Pubdate: Fri, 20 Aug 1999
Source: Florida Times-Union (FL)
Copyright: The Florida Times-Union 1999
Author: Marcia Mattson,  Times-Union staff writer


Lower HIV Rates Convinces Panel

A citizens committee is recommending Duval County try out a needle exchange
program in hopes of lowering HIV infection rates among injection drug
users, their sex partners and children.

First, though, the group must convince the public and area lawmakers to
champion the program and push for an exemption from a state law banning the
possession of drug paraphernalia.

''Therein lies the challenge,'' said study Chairwoman Jeanne Ward.

A public meeting on the committee's report is scheduled for 6-7 p.m. Monday
at St. Johns Cathedral, 256 E. Church St.

Lawmakers will be invited. Ward said the group has talked only informally
with them so far about the pilot program.

''A generalization would be people were pretty neutral about it, didn't
know much about it, and were willing to listen,'' she said.

The Jacksonville Community Council Inc. facilitated the study, which the
Health Planning Council of Northeast Florida funded with a federal grant.

''Being able to discuss this issue . . . I think speaks a lot to where
Jacksonville is today as a first-tier city,'' said Jeffrey Goldhagen,
director of the Duval County Health Department and a supporter of trying
out the program.

The committee studied from February through June whether needle exchange
should be tried in Duval County.
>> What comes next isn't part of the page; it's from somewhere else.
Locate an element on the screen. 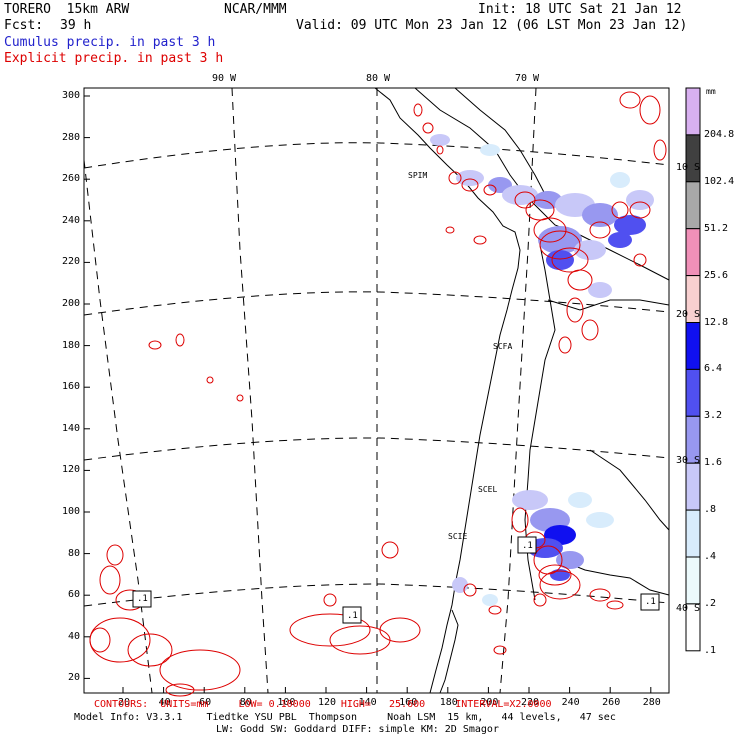 Image resolution: width=740 pixels, height=740 pixels. x-tick-label: 20 is located at coordinates (124, 702).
It reviewed reports and heard from
speakers both for and against needle exchange, which is controversial
because it provides clean syringes and needles to illegal drug users, in
the hope they won't share paraphernalia and spread diseases.

HIV, the virus that causes AIDS, can survive in residual blood in the drug
user's equipment for as long as four weeks, according to the study.

JCCI tried to get as many people from different points of view as possible
to be part of the committee, said Ward, an economic development consultant.
The 17 members included clergy, members of law enforcement and health care

More than 70 percent of HIV infections among U.S. women of childbearing
age, and more than 75 percent of babies diagnosed with HIV or AIDS, are
linked to intravenous drug use.

Women made up more than half the new cases of HIV infection reported in the
five-county area of Northeast Florida between July 1997 and June 1998. The
counties include Duval, Nassau, Baker, Clay and St. Johns.

State Rep. Tony Hill, D-Jacksonville, introduced legislation last session
that would have allowed for an experimental needle-exchange program, but he
could not get enough support.

In the previous session, Bob Brooks, then a state representative, had
introduced similar legislation, unsuccessfully. Brooks recently was named
state health secretary, noted Drew McCarthy, director of community programs
and public policy for the Northeast Florida AIDS Network.

However, James McDonough, director of the state Office of Drug Control,
told the JCCI committee in May that he opposes needle exchange.

The JCCI study calls for a tightly regulated program, which Ward said means
requiring drug users to get the needles at a particular location and turn
in used needles, and keeping track of HIV infection rates to evaluate
whether the program is working. By contrast, some programs simply make
clean needles available in vending machines, or don't require drug users to
turn in their dirty needles for new ones.

Needle exchange could give health care workers an opportunity to interact
with, and possibly get treatment help for, the drug users, the study

The committee also called for the Legislature to provide enough treatment
funding so all drug abusers can get help.

Duval County has an estimated 5,100 injection drug users, at least 3,800 of
them using heroin, health officials estimate. The committee noted heroin
addiction is difficult to treat because withdrawal symptoms can be severe
and last months.

There are about 120 needle exchange programs in the United States. The
committee's report discussed its review of studies that have been used to
support or discount such programs' effectiveness.